May 17, 2021
Julio Antonio Fernández Estrada

The New State Structure in Cuba: From Central Power to Municipal Power

Introduction

The new Constitution of the Republic of Cuba, approved in 2019, modified the political system in its institutional dimension, but left its core hard and untouched: the direction of the State and society is in the hands of the Communist Party of Cuba (PCC), now consecrated as unique, fidelista, and democratic.

The 1976 Constitution was in force until this last law of laws was approved, but it went through two modifications that changed the structure of political power. In 1992, constitutional reform introduced important changes in the economic foundations of the State by allowing a new form of property derived from foreign investment. It also incorporated “Martiano” as a moniker for the ideological base of the PCC, in search of a political opening that relaxed and expanded the consensus in favor of political power in the face of the crisis caused by the fall of the Socialist bloc and the start of the so-called Special Period.

Other changes related to power in the constitutional reform of 1992 were: the consecration of the secular State; religious freedom; the incorporation of the State of Emergency as an exceptional situation; the replacement of the old local executive bodies by the Administration Councils, with functions of government at the municipal and provincial level; and the birth of Popular Councils, which are considered the highest authority in their demarcations, and serve as a kind of intermediate link in the chain of power between the municipal delegates and the people.

An electoral law was derived from the 1992 reform, that same year, that allowed for direct, popular voting in the election of provincial delegates and deputies to the National Assembly of People’s Power. As of 1976, direct elections were only held at the municipal level, and provincial deputies and delegates came from the suffrage of the Municipal Assemblies of People’s Power.

The democratization that was experienced with the constitutional reform of 1992 was trapped in the preservation of the Candidacy Commissions that still survive, although their function has been modified. From 1992 to 2019, these commissions oversaw the creation of the lists of candidates for provinces and the nation at a municipal level. As of 2019, these commissions began to create lists for the candidacies of deputies to the National Assembly because the old Provincial Assemblies of People’s Power were dissolved and, in their place, governors, proposed by the President of the Republic, were elected by the Municipal Assemblies to preside over provincial governments.

Still in 2002, the 1976 Constitution was modified to include a third paragraph within Article 3, which already protected popular sovereignty and the people’s right of resistance against attempts to overthrow the Magna Carta. From that moment on, an intangibility clause was incorporated that prevents Cuba from abandoning its socialist path both economically and politically.

Local power in the 2019 Constitution

The Cuban State changed drastically in 2019. The political system continues to be dominated by the PCC and the Union of Young Communists (UJC), along with other social and mass organizations, but the State has changed its local and national structure.

At the municipal level, the Municipal Assemblies of People’s Power and the Popular Councils remain, though mayors have now been included. They are appointed by the Municipal Assemblies at the proposal of the Presidents of those bodies; they direct the Councils of Administration, the level of government closest to the people. The management positions within the Municipal Assemblies, such as the presidency and the secretariat, are internally elected by this body without popular participation.
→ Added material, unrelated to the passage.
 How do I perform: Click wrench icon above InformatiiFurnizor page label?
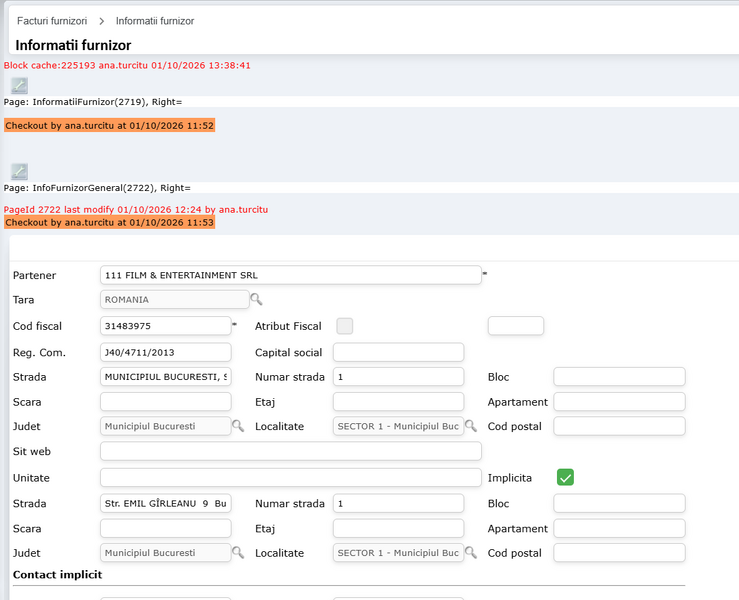(19, 85)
The provincial government is now in the hands of a Governor and a Provincial Council. The governor presides over the Provincial Administration, and the position lasts five years. The Provincial Council is chaired by the governor and is also made up of the vice-governors, the presidents and vice-presidents of the municipal assemblies, and the mayors.

One of the most interesting changes brought by the 2019 Constitution has been the Fifth Section of Title II, Chapter VIII, called Guarantees to the Rights of Petition and Local Popular Participation, which allows, in article 200 of the law of Cuban laws, that the Municipal Assemblies of People’s Power convene popular consultations and respond to proposals by the population, as well as their complaints and requests. It also guarantees that citizens in the municipality can propose topics for discussion, ensures that adequate information is updated, and analyzes its own agreements for rights violations.

It must be noted that in the new Constitution, the Article 168 of Title VII: Territorial Organization of the State already considered municipalities autonomous and clarifies that they have their own judicial body and income, in addition to the allocations they receive from the Government of the Republic.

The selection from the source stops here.